Monday, March 8, 2010

Solitude

Friday, August 31, 2007

Solitude

The leaves rustled in the wind as I sat on my garage roof. There was nothing quite like sitting up there and catching the scent of flowers in the air as the sun warmed my back. I quietly sang the first song I could think of as I closed my eyes and thought about life. This was my place of relaxation, where I could forget about my already-troubled, young life.

I had a lot to think about when I climbed the tree that stood right next to the roof. My mother and father's relationship seemed to spiral endlessly downward in those days, and as a result, I didn't feel very loved or appreciated. I constantly compared myself with my overacheiving sister who was, by far, more social than I. I dreampt about being whisked away to some fantasy land, where all was right with the world and everyone loved me for who I was. I shed many tears on that old garage.
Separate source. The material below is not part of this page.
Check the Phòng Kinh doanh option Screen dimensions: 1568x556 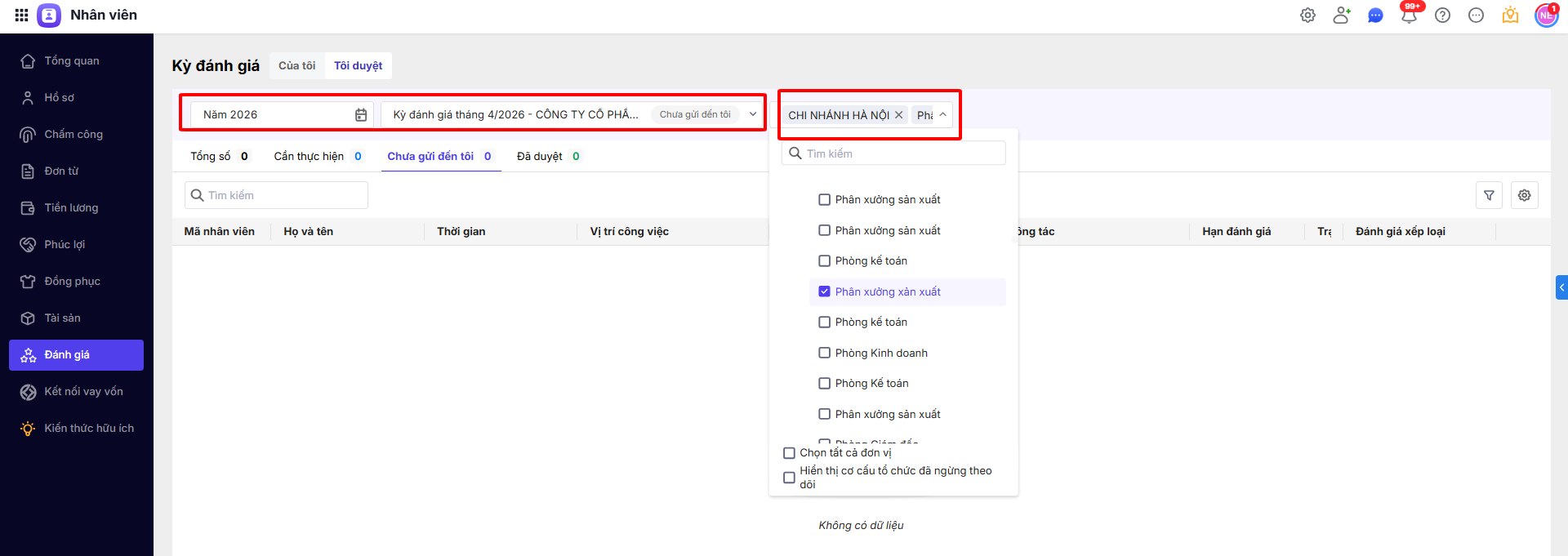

Looking back, life wasn't as bleak as I imagined it to be when I was young. My mother and father did love me, but there was so much going on that they neglected to spend the time with me that I hoped for. My sister wasn't competing with me, she was trying to do her best. Yet I needed those times of solace to console me in my grief. The wind never criticized, the flower-buds never scorned me. Life was good atop that roof, and I will never forget the calm that permeated through my soul due to my time spent there.